Читать книгу На дальних берегах. Первая книга. Тринадцатый год. Часть третья - Вадим Барташ - Страница 6

Глава пятая

Оглавление

– Так куды ж ехать-то, а-а-а? – повернувшись в пол корпуса спросил плутоватого вида извозчик татарин с турецкой феской на голове у разместившихся в экипаже Сурикова и Ангелины. Говор у извозчика оказался с небольшим акцентом и певучий.
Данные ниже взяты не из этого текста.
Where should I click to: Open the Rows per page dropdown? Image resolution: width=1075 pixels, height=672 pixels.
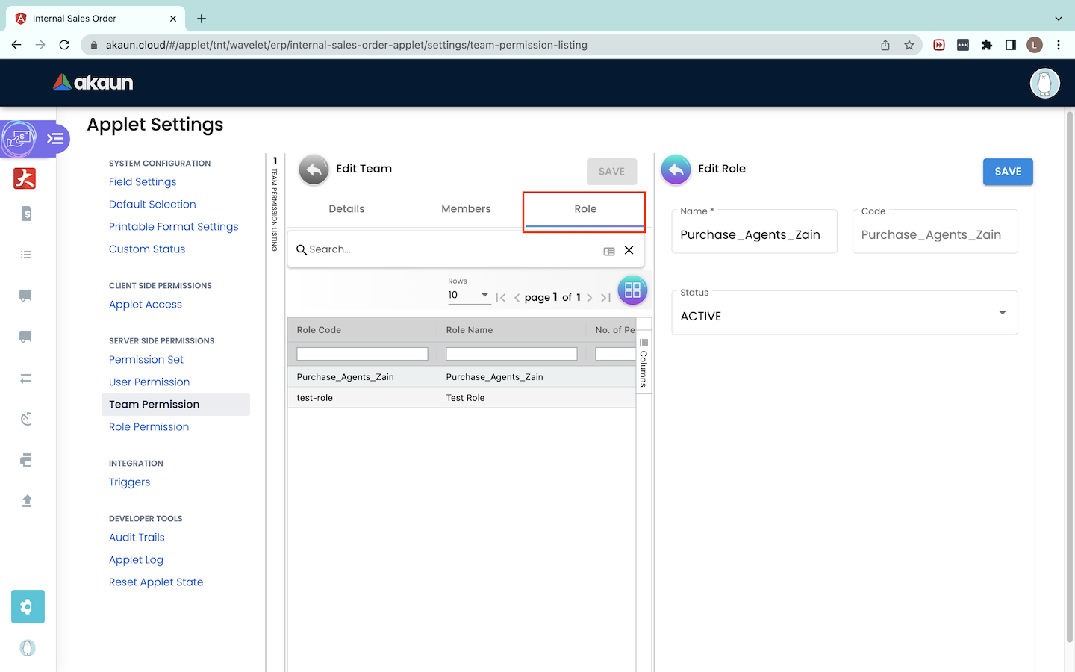point(469,296)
А ещё у него сверкнули во рту золотые фиксы.

– Поедем вдоль речки Булак и до озера Ближний Кабан, – ответила извозчику Ангелина.

– А по Правой или Левой Булакской набережной? – уточнился извозчик.

– По Левой. И затем до Поперечной Екатеринской, а уж там я поточнее подскажу.

В Казани в то время даже по сравнению с соседними городами Поволжья развелось уйма церквей и монастырей, и, казалось, что в ней живут одни православные. Но это было не совсем так. Даже по прошествию почти четырёх веков нахождения города в составе Российского государства местный татарский колорит проглядывал то тут, то там. Кое где встречались очень старые постройки. Но самой большой гордостью местного мусульманского населения была соборная мечеть аль-Марджани. Её возвели по личному разрешению ещё Екатерины II в 1776-1770 годах, когда просвещённая матушка государыня впервые провозгласила политику веротерпимости в Российской империи и мусульманское население перестали насильственно крестить.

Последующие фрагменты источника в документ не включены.